Problem to work on
Format the rows below as a Markdown table with the columns "No." and "Line," numbering each row and leaving out blank lines and the pictures.

Data provided
┄┄┄┄┄┄

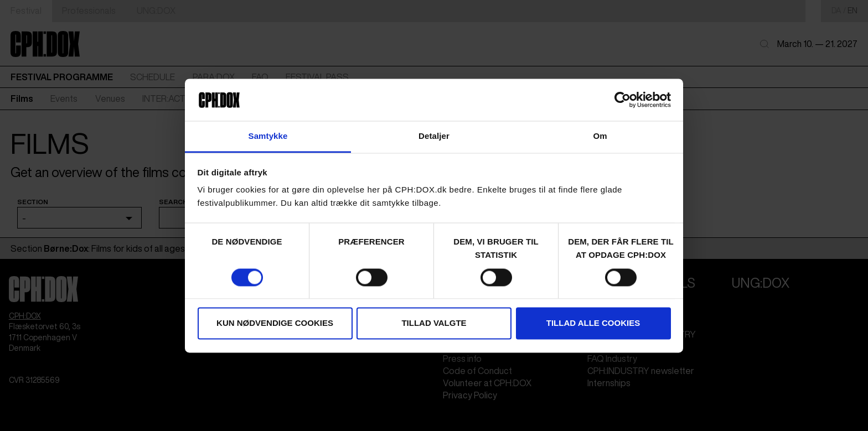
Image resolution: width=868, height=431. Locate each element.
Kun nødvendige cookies (275, 323)
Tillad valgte (433, 323)
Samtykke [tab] (268, 136)
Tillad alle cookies (593, 323)
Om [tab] (600, 136)
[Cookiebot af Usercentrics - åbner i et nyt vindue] (622, 100)
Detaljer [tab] (434, 136)
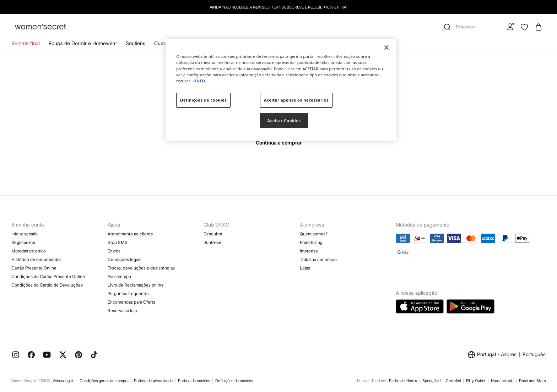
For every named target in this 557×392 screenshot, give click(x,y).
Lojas (305, 268)
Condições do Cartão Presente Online (48, 276)
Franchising (311, 242)
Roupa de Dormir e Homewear (83, 43)
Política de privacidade (153, 381)
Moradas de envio (28, 251)
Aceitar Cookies (284, 120)
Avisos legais (64, 381)
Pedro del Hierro (403, 381)
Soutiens (135, 43)
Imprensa (309, 251)
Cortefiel (453, 381)
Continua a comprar (278, 142)
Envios (114, 251)
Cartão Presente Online (34, 268)
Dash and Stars (532, 381)
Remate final (26, 43)
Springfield (431, 381)
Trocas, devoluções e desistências (141, 268)
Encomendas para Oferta (131, 302)
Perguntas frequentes (129, 293)
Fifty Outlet (476, 381)
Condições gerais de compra (104, 381)
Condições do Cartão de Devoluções (47, 285)
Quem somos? (314, 234)
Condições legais (124, 259)
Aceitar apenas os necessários (296, 100)
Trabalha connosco (318, 259)
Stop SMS (118, 242)
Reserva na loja (122, 310)
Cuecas (163, 43)
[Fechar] (386, 48)
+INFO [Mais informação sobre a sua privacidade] (199, 81)
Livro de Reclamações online (136, 285)
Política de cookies (194, 381)
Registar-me (23, 242)
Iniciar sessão (25, 234)
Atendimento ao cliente (130, 234)
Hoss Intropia (502, 381)
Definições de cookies (234, 381)
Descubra (213, 234)
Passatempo (119, 276)
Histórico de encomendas (36, 259)
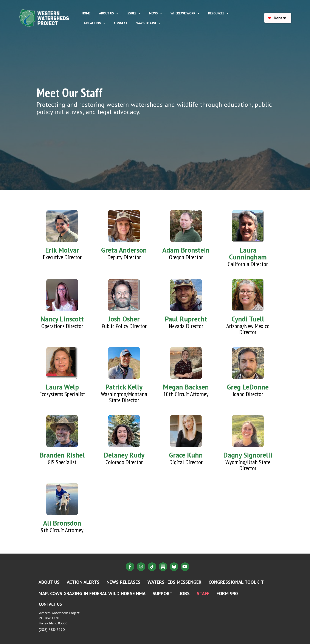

┄┄┄┄┄┄

Result for this task
| No. | Line |
|---|---|
| 1 | Image resolution: width=868, height=431. Locate each element. |
| 2 | Kun nødvendige cookies (275, 323) |
| 3 | Tillad valgte (433, 323) |
| 4 | Samtykke [tab] (268, 136) |
| 5 | Tillad alle cookies (593, 323) |
| 6 | Om [tab] (600, 136) |
| 7 | [Cookiebot af Usercentrics - åbner i et nyt vindue] (622, 100) |
| 8 | Detaljer [tab] (434, 136) |
| 9 | For every named target in this 557×392 screenshot, give click(x,y). |
| 10 | Lojas (305, 268) |
| 11 | Condições do Cartão Presente Online (48, 276) |
| 12 | Franchising (311, 242) |
| 13 | Roupa de Dormir e Homewear (83, 43) |
| 14 | Política de privacidade (153, 381) |
| 15 | Moradas de envio (28, 251) |
| 16 | Aceitar Cookies (284, 120) |
| 17 | Avisos legais (64, 381) |
| 18 | Pedro del Hierro (403, 381) |
| 19 | Soutiens (135, 43) |
| 20 | Imprensa (309, 251) |
| 21 | Cortefiel (453, 381) |
| 22 | Continua a comprar (278, 142) |
| 23 | Envios (114, 251) |
| 24 | Cartão Presente Online (34, 268) |
| 25 | Dash and Stars (532, 381) |
| 26 | Remate final (26, 43) |
| 27 | Springfield (431, 381) |
| 28 | Trocas, devoluções e desistências (141, 268) |
| 29 | Encomendas para Oferta (131, 302) |
| 30 | Perguntas frequentes (129, 293) |
| 31 | Fifty Outlet (476, 381) |
| 32 | Condições gerais de compra (104, 381) |
| 33 | Condições do Cartão de Devoluções (47, 285) |
| 34 | Quem somos? (314, 234) |
| 35 | Condições legais (124, 259) |
| 36 | Aceitar apenas os necessários (296, 100) |
| 37 | Trabalha connosco (318, 259) |
| 38 | Stop SMS (118, 242) |
| 39 | Reserva na loja (122, 310) |
| 40 | Cuecas (163, 43) |
| 41 | [Fechar] (386, 48) |
| 42 | +INFO [Mais informação sobre a sua privacidade] (199, 81) |
| 43 | Livro de Reclamações online (136, 285) |
| 44 | Política de cookies (194, 381) |
| 45 | Registar-me (23, 242) |
| 46 | Iniciar sessão (25, 234) |
| 47 | Atendimento ao cliente (130, 234) |
| 48 | Hoss Intropia (502, 381) |
| 49 | Definições de cookies (234, 381) |
| 50 | Descubra (213, 234) |
| 51 | Passatempo (119, 276) |
| 52 | Histórico de encomendas (36, 259) |